» **SELECTED EXTRACT**:
☆ ☆ ☆ ☆ ☆ ☆ ☆
3 Seminarians, 3 Apostolates Bring 1 Uncommon Commitment to Christ

  • Writer: Guest Contributor
    Guest Contributor
  • Feb 26
  • 7 min read

Each journey to the priesthood began with a different question and a different apostolate, but the same Lord.


Three seminarians smiling, arm in arm, outside a historic building with arched windows. Wearing black attire; sunny day, relaxed mood.
Dominic Borchers, Tommy Myers and Will Ives, seminarians at St. John Vianney Theological Seminary in Denver, came to discern their vocations through their work at various Catholic apostolates. (Denver Catholic photo)

By Jay Sorgi


Each person who commits themselves to a life of Catholic mission comes to that point through a unique journey, whether it’s a calling to marriage, single life, the priesthood or religious life.


Three men whom God’s movements have led to the priesthood through St. John Vianney Theological Seminary in Denver each showcase how the Lord takes the events and experiences of our lives and leads us through true discernment to find the path we’re called to take.


Group of people smiling in a church, one in religious robes. Stained glass and ornate architecture in the background. Celebratory mood.
Dominic Borchers (center) poses for a photo with his family following his installation as a Lector, one of the minor orders on the road to priesthood. (Photo provided)

Focus on Jesus

“What’s the one thing that’s necessary?”


Dominic Borchers, who came to the Archdiocese of Denver from Ohio by a complicated route, is hearing God ask him to keep that question paramount in his heart and mind.
☆ ☆ ☆ ☆ ☆ ☆ ☆
» **GIVEN INFORMATION**:

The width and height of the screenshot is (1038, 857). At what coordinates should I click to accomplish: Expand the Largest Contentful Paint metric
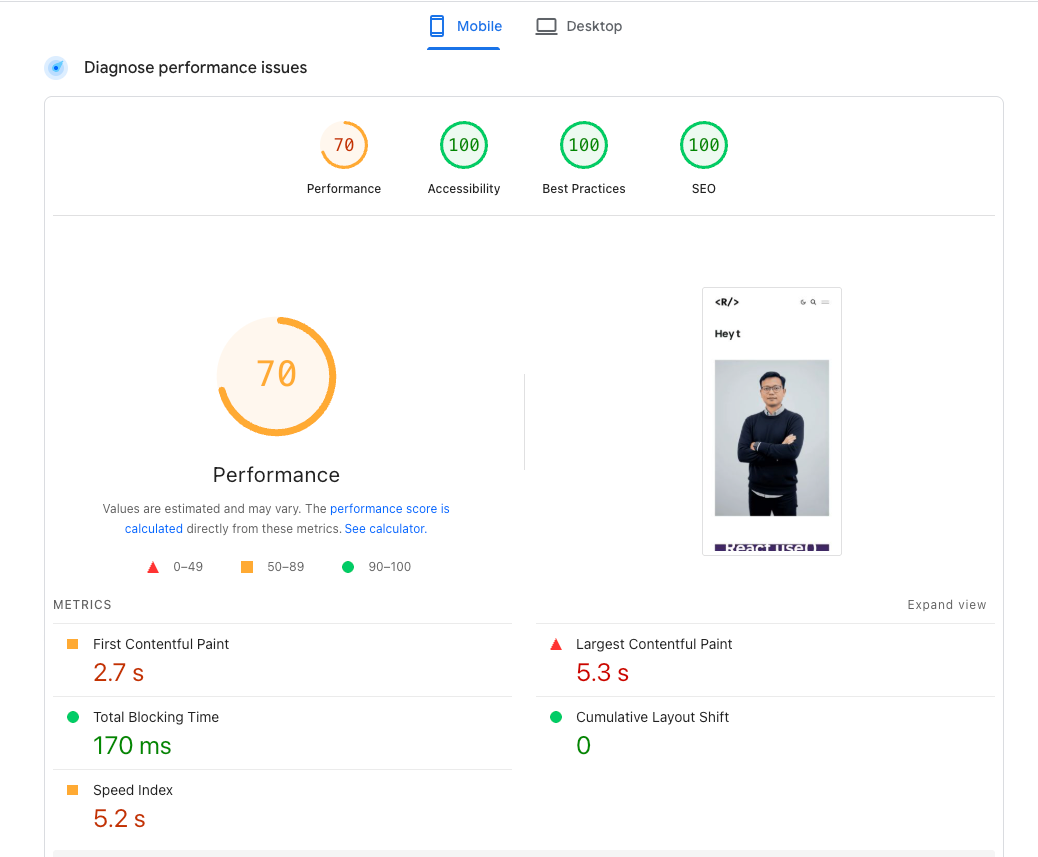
☆ ☆ ☆ ☆ ☆ ☆ ☆
» **EXERCISES**:
1 - In the article about the three seminarians, why are the three men's stories presented together?
2 - Continue the article about the three seminarians from the point where it stops.

» **THE REPLIES**:
1 - Each man's path to the priesthood through St. John Vianney Theological Seminary shows how the Lord takes the events and experiences of our lives and leads us through true discernment to the path we're called to take.

2 -
It has driven him from his native Ohio to Christendom College in Virginia, then to Oakland, California, eventually on a road trip long enough to require four oil changes, and finally to a change in his life’s calling to enter St. John Vianney.


The trip of Borchers’ life had him enter, then leave, the seminary in Oakland. He found his pre-Denver seminary apostolate in a consulting firm that helped Catholic organizations operate more efficiently.


Yet he realized that the call to deepen his own prayer life made him understand that a life in Catholic business wasn’t his calling, and he said God clearly helped him see the key question he needed to keep asking himself before an answer would come.


“The biggest thing that comes to mind for me is that time in between seminaries, because it was a time when a lot was cleared away. I very, very desperately wanted to know what my vocation was, because it was a bit of a question mark. I wasn't sure if I was going to go back to seminary,” he said.


“Everyone needs to discern their pathway, but more foundational to that is really our relationship with Jesus. It's been a grace,” he added. “When I'm grounded on just my relationship with Jesus, everything else kind of more easily falls into place. This needed to be number one.”

The moment of final clarity came over a week, when he encountered two different public commitments of saying yes to God’s calling — one a wedding Mass for his brother, the other an ordination.


“The wedding was beautiful, fantastic, and really did not move my heart very much. I was like, ‘OK, duly noted,’” Borchers said. “Then I went to the ordination. Long story short, it just blew me away. It was extremely profound and beautiful, grace-filled and very attractive. I just very clearly heard God calling me back to the seminary and asking me to be a priest.”


He encourages anyone who needs clarity in their mission to follow that key question, to find their “one thing,” which for him is simply and fully being with the Lord in everything.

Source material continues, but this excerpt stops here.